После Польши он подал заявление на занятие вакантной должности в Будапештской Академии наук, которое было удовлетворено, и следующие восемь лет жил кочевой жизнью неприметного интеллектуала левого толка, собирая информацию, часто представлявшую интерес, но всегда требовавшую подтверждения. Он побывал в Праге, вернулся в Польшу, затем отбыл два адских семестра в Софии и шесть в Киеве, где за последние два месяца у него случилось два нервных срыва. «Ясли» еще раз взяли его на попечение, на этот раз допросив по полной программе. После окончания этой процедуры он был реабилитирован. Его сети передали другому куратору, а самого отправили в Цирк для руководства (по большей части из своего кабинета) агентами, которых он завербовал на территории противника. С недавних пор, как показалось Смайли, Бланд довольно близко сошелся с Хейдоном. Если Смайли случалось зайти к Рою поболтать, там непременно, развалясь в кресле, сидел Билл в окружении бумаг, таблиц и сигаретного дыма; если же он заглядывал к Биллу, неудивительно было найти там и Бланда, в промокшей от пота рубашке, грузно расхаживающего по ковру. Билл занимался Россией, Бланд – Восточной Европой, но буквально с первых дней «Черной магии» это различие практически исчезло.

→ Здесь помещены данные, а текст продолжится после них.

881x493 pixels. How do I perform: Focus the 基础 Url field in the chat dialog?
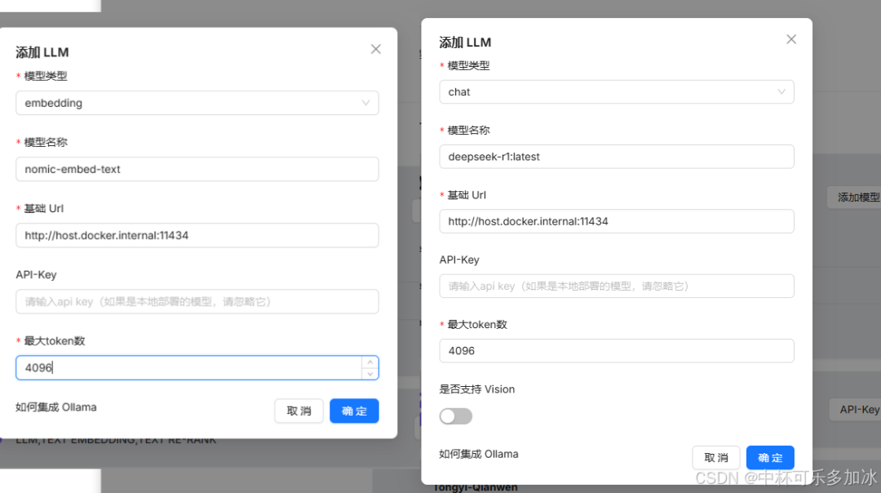[x=616, y=221]
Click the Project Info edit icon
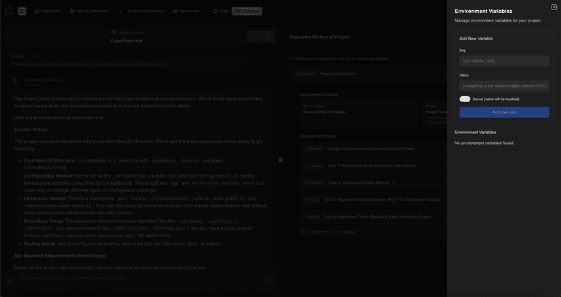561x297 pixels. coord(37,11)
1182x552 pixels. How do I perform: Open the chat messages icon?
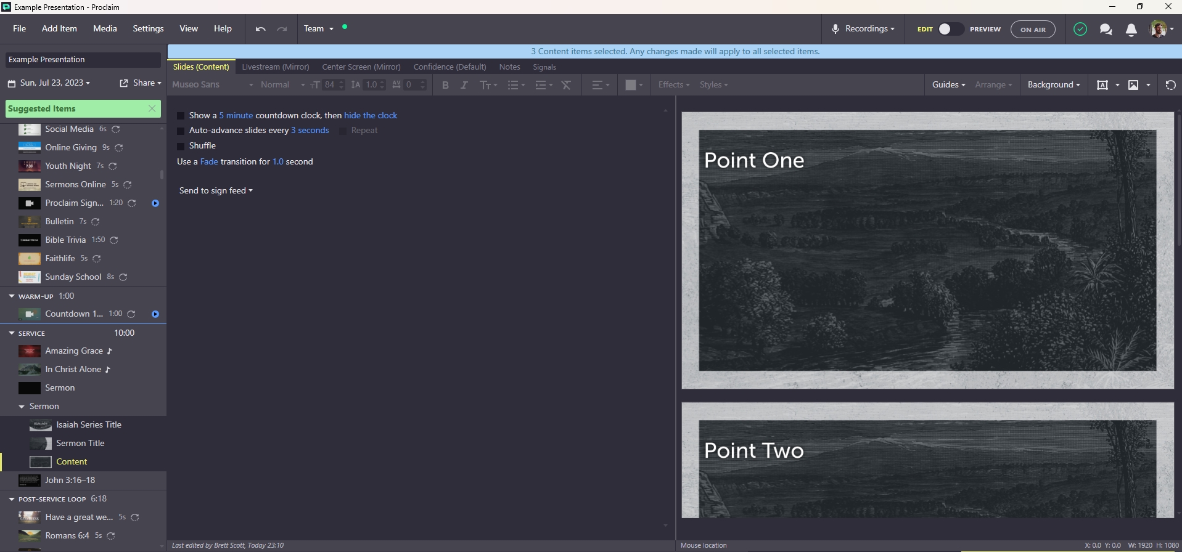[x=1106, y=29]
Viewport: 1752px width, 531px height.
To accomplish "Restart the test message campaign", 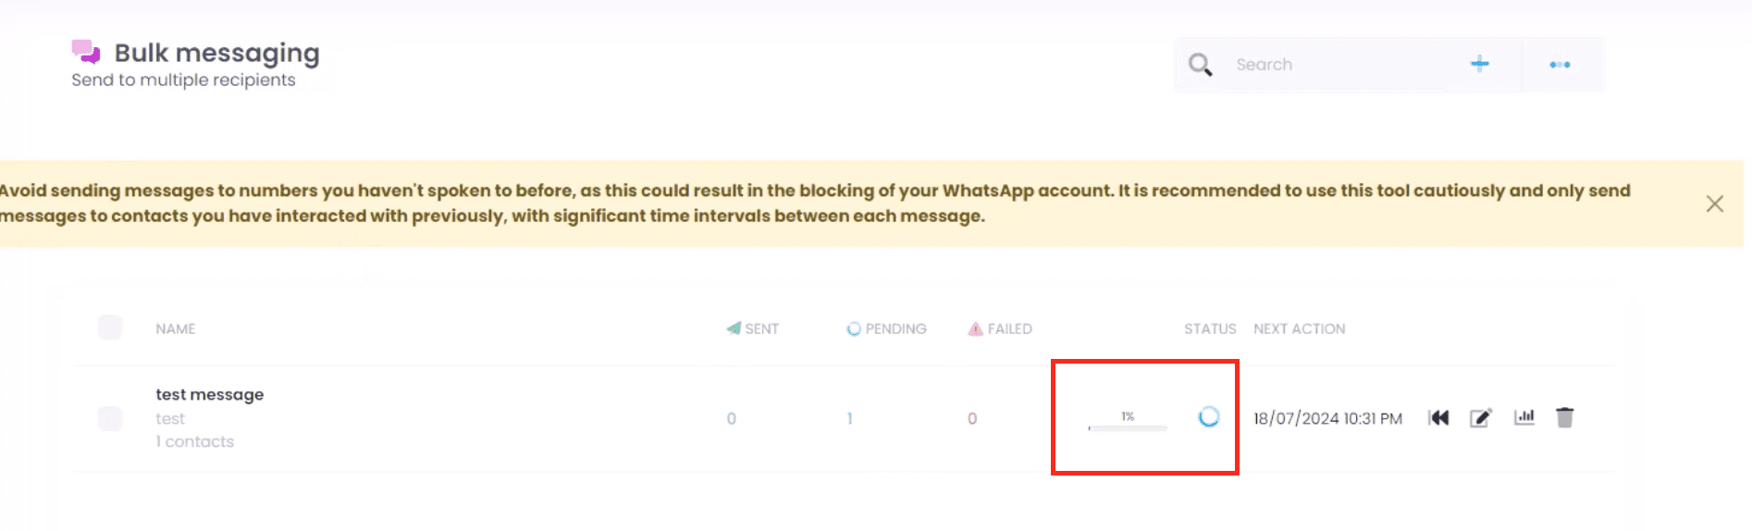I will tap(1438, 418).
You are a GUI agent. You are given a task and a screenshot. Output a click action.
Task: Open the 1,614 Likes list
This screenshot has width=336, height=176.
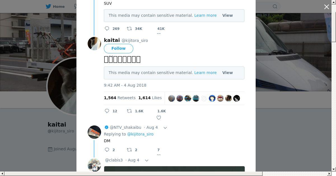click(x=150, y=98)
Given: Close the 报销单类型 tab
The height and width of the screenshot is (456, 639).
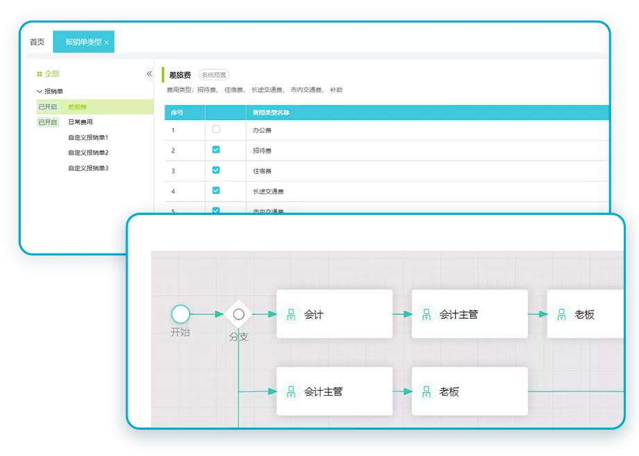Looking at the screenshot, I should point(107,43).
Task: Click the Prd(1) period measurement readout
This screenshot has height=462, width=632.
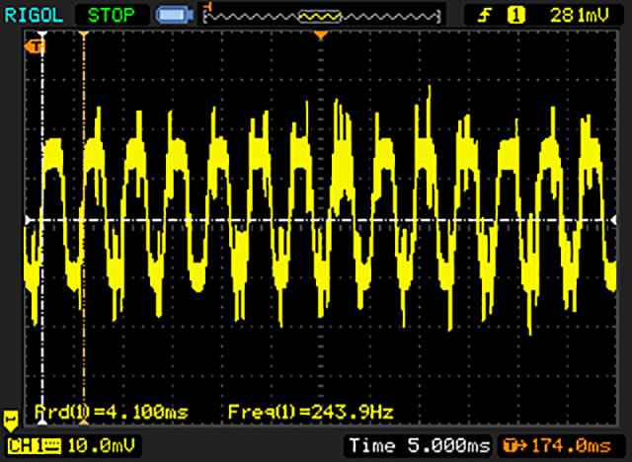Action: (111, 411)
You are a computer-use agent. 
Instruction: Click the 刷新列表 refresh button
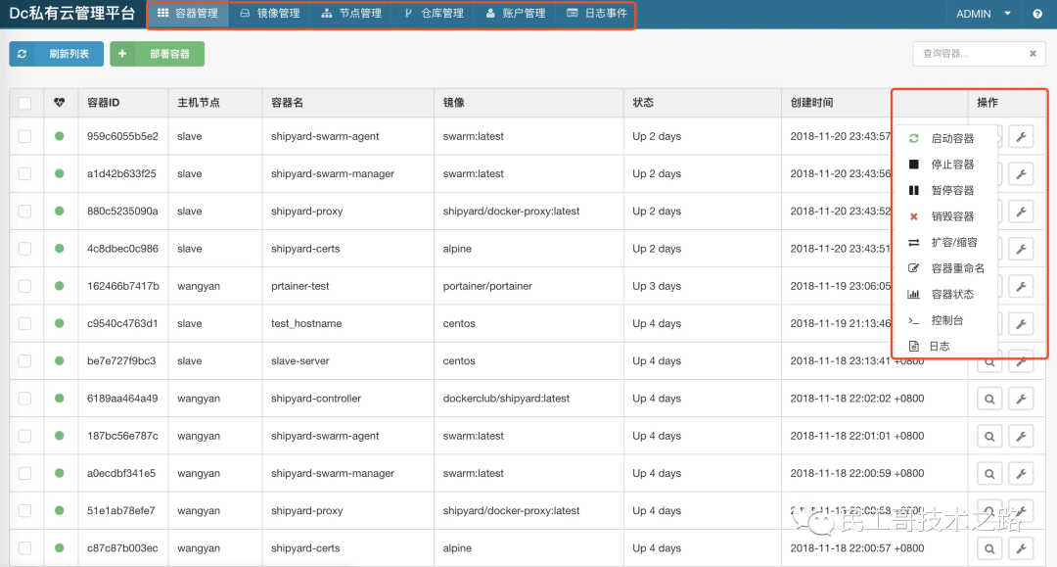click(x=57, y=54)
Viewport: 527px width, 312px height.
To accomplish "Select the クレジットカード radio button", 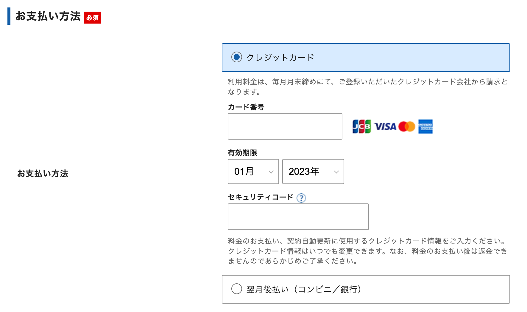I will [237, 57].
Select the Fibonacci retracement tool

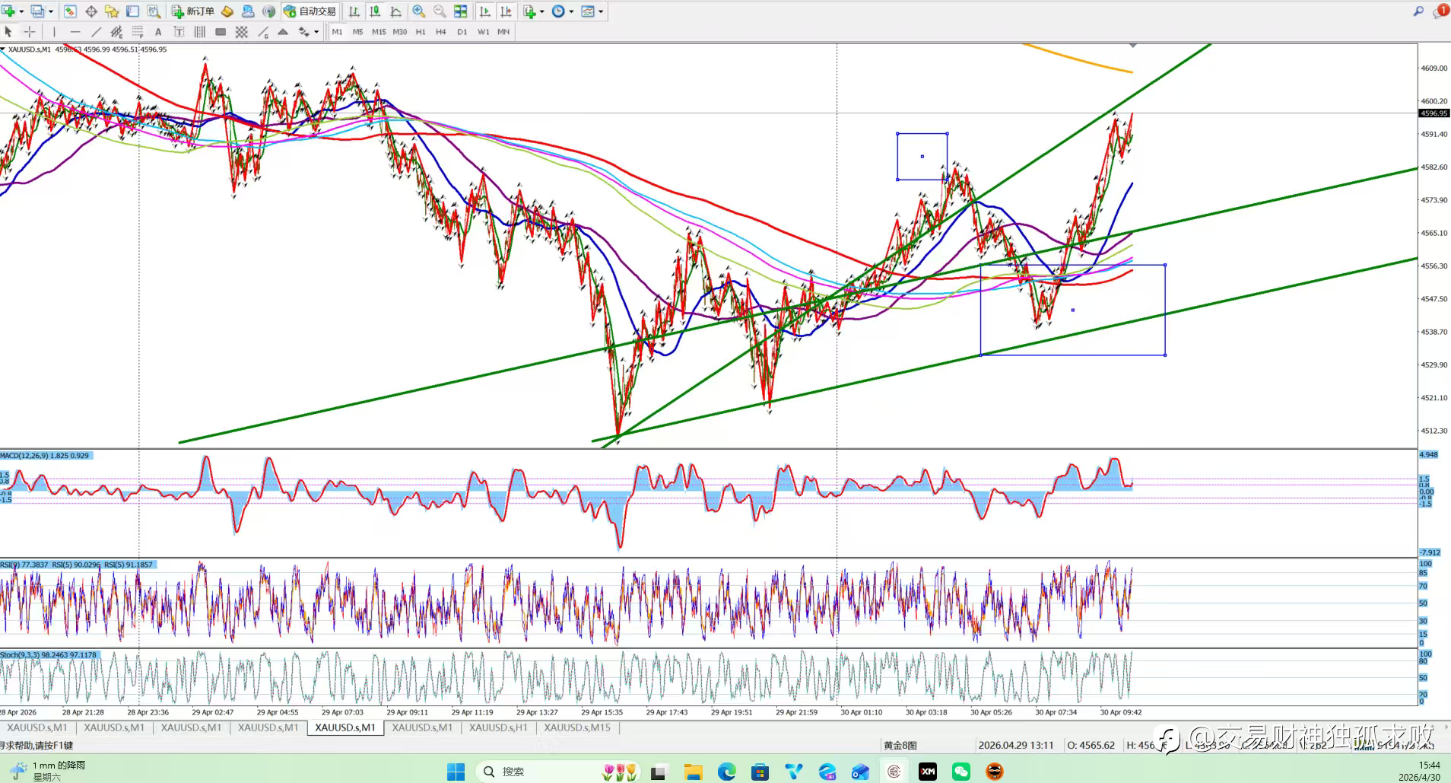(x=138, y=32)
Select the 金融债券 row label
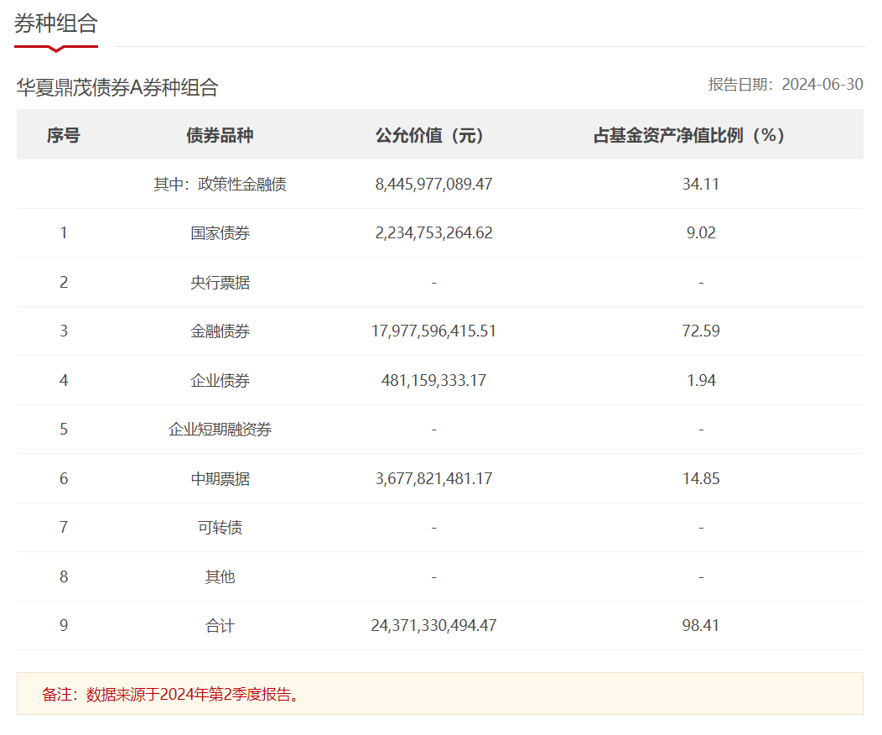The image size is (882, 735). pos(220,331)
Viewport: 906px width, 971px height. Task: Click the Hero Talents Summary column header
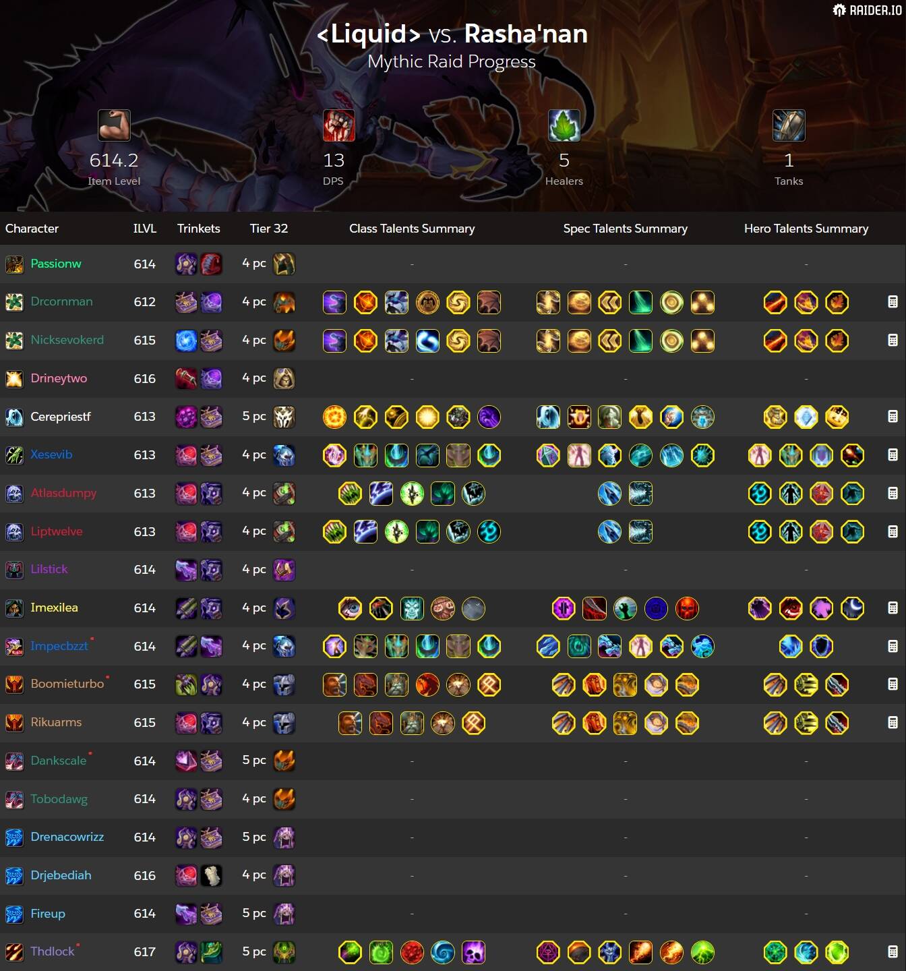(806, 229)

Они встретились в открытой пивной в Сент-Джонс-Вуд в один из пасмурных дней все того же мая, в половине шестого, когда в саду было пусто, Рой привел с собой ребенка, мальчишку лет пяти, маленького Бланда, светловолосого, толстого и розовощекого. Он не объяснил, зачем взял его с собой, но, пока они говорили, Рой иногда замолкал и оборачивался, чтобы посмотреть, как тот сидит на скамейке немного поодаль и ест орехи. Нервные срывы ли были тому виной, но в поведении Бланда по-прежнему явно чувствовалось влияние философии Тэтча, созданной им для агентов, запускаемых в лагерь противника: вера в себя, умение выслушать и предложить позитивную мысль, обаяние человека, умеющего повести за собой, и все те тяжеловесные фразы, которые во время расцвета культуры времен «холодной войны» превратили «ясли» в некое подобие центра морального перевоспитания.
– Ну, в чем же дело? – приветливо спросил Бланд.
– В общем-то, дела как такового нет, Рой. Просто Хозяин чувствует, что сейчас создалась нездоровая ситуация. Он не хотел бы видеть тебя замешанным в этой интриге. Впрочем, как и я.